With its blend of retro features and modern touches, this five-door family hatchback is a breath of fresh air on the road.

ORA Funky Cat

There are hints of MINI, VW Beetle, Nissan Micra and Alfa Romeo MiTo, with its round headlights, sloping nose and bonnet creases.

The Funky Cat’s wheel-in-each-corner profile is more unique with clever curves and a high waistline, while its pert rear is not unlike a Nissan Leaf, though the ‘Cat’ has low set lights, a full width lightbar along the bottom of the tailgate window and a sporty spoiler.

The interior is right up there with the MINI Electric in terms of build quality and the near-premium use of materials. It feels solid too (the doors close with a satisfying clunk).

ORA Funky Cat

It’s funky inside with a minimalist design and a trim matching the exterior colour. There’s a big two-spoke steering wheel, a row of toggle switches and a 10.25-inch touchscreen, plus a large digital driver’s display (also 10.25 inches).

Note: Apple CarPlay and Android Auto will form part of an over-the-air update in summer 2023.

A special mention for the voice command system, which works surprisingly well. Simply say “Hello Ora” and you’re away. It recognises your voice too and it’s very good at opening and closing windows!

ORA Funky Cat

The Funky Cat is spacious too, with enough room for adults to sit behind adults, though the boot is a modest 228 litres (rising to 858 litres with the rear seats flipped down).

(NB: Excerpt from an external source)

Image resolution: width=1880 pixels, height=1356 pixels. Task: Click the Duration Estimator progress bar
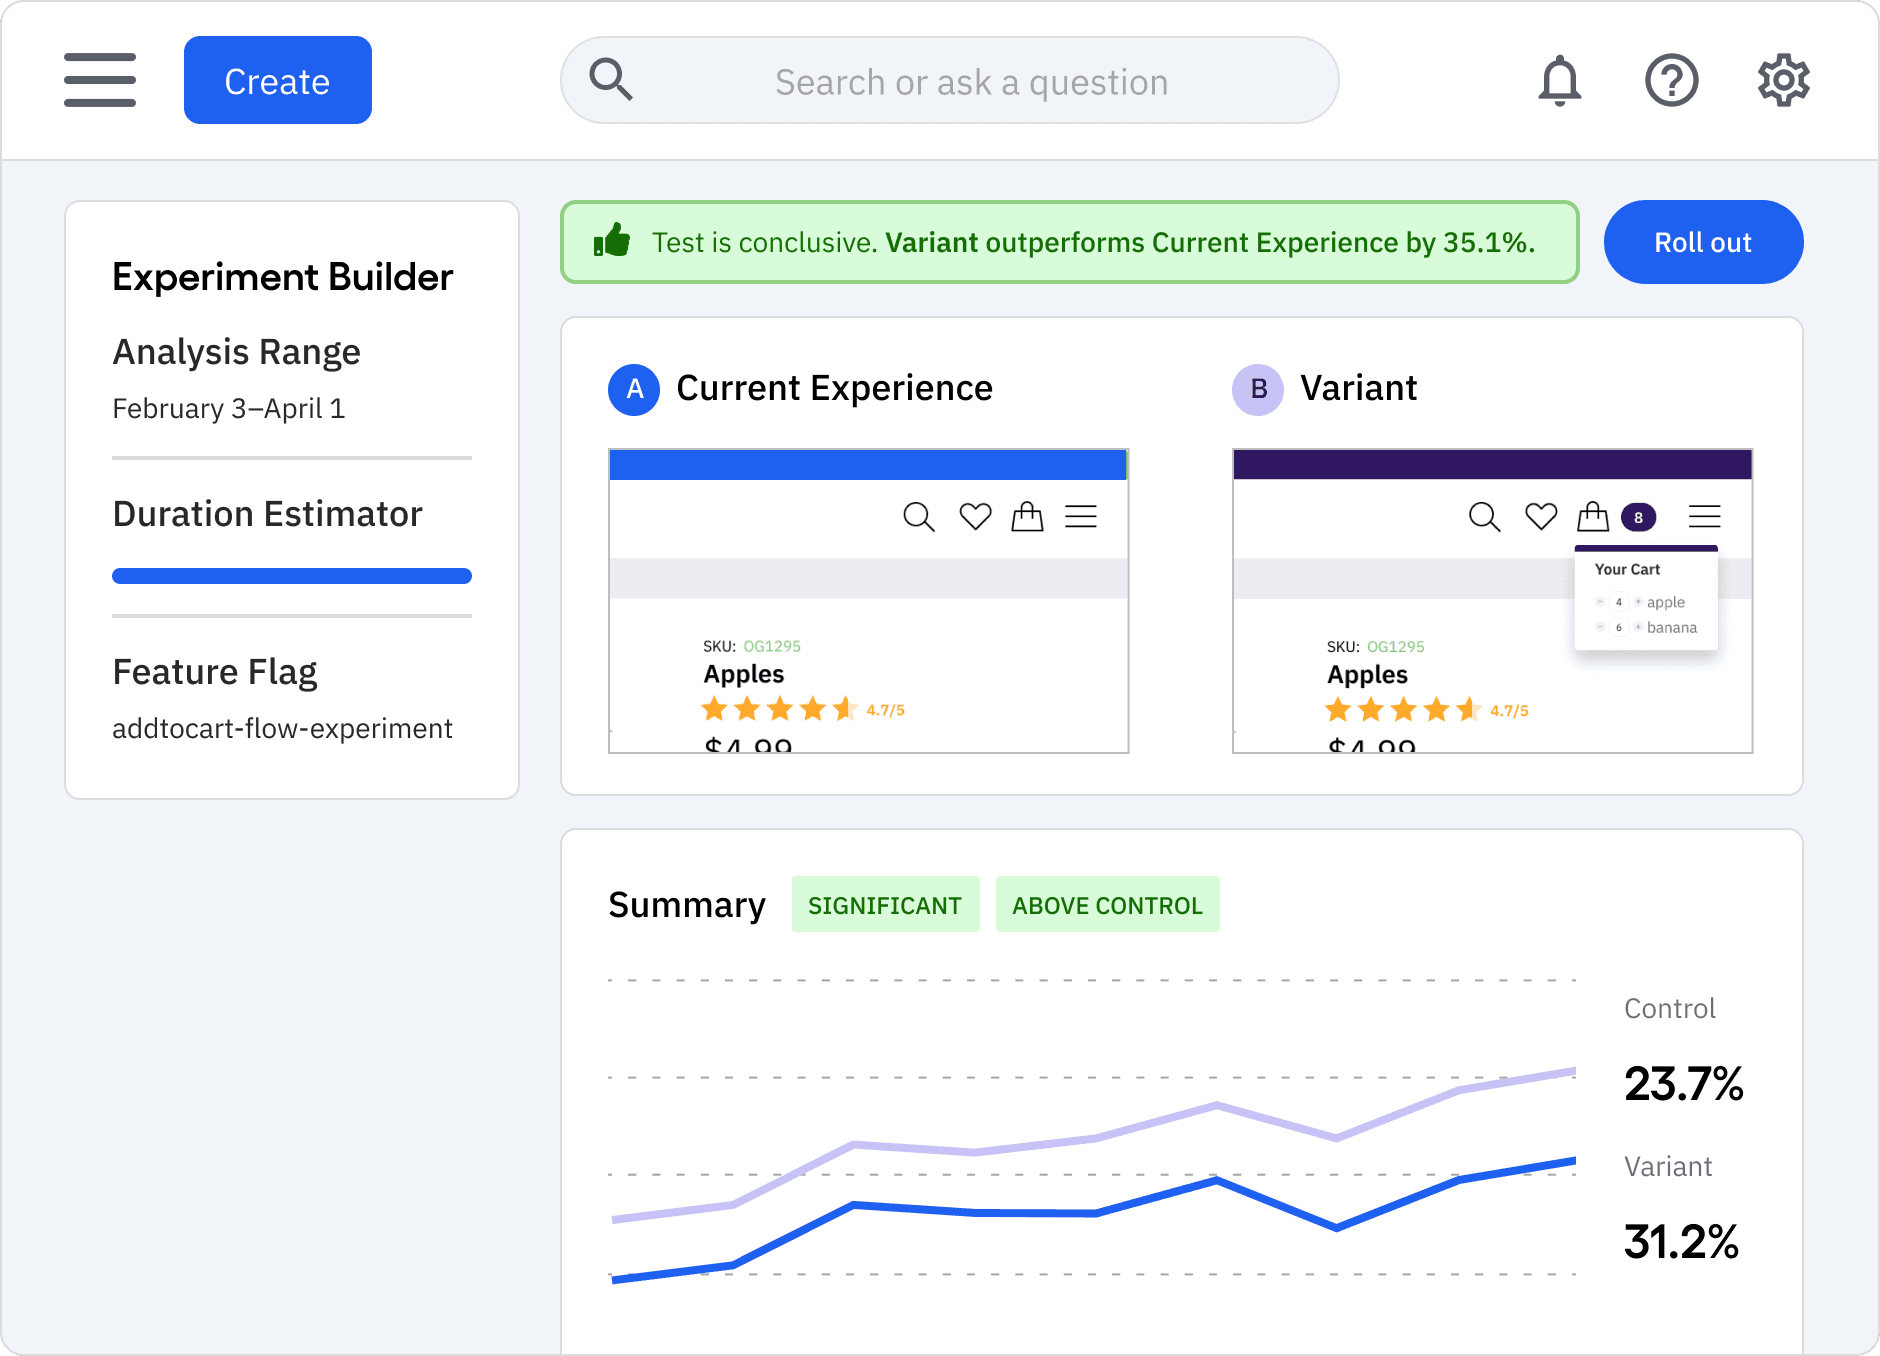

The heated and electrically adjustable leatherette seats are comfortable and even feature cool cross stitching usually found on luxury cars (check out the door cards too).

When it’s time to set off, simply select D via a centrally located rotating knob, release the parking brake and you’re away. Accompanied by a distant whine, the Funky Cat is as swift as you’d expect for a relatively lightweight EV.

ORA Funky Cat

Smooth, comfortable, fun, and easy to drive with light steering, visibility is good, while cabin refinement is admirable.

There’s also some decent performance (it’s not hard to spin the front wheels if you floor it, especially in the wet) and you can choose from various drive modes.

Stick to Eco for town driving, Normal on more open roads and Sport for occasional bursts of range-sapping run.

ORA Funky Cat

You can also select single-pedal drive mode, which almost eradicates the need for brakes – simply lift off and it slows down fast. Or you can choose between three levels of regen via the touchscreen.

However, despite its looks, the Funky Cat is no match for the MINI Electric in the handling department. Push it to the limit in faster corners and it becomes unsettled, but for everyday driving it’s a joy.

So, as long as you don’t go expecting hot hatch driving dynamics, the Funky Cat won’t disappoint, while a real-world range of 150 miles is way above the smaller MINI’s 100 miles.

ORA Funky Cat

Standard kit on the Funky Cat Launch Edition includes LED headlights, wireless phone charging, adaptive cruise control and a 360-degree camera system, a rear traffic cross alert and autonomous emergency braking (AEB).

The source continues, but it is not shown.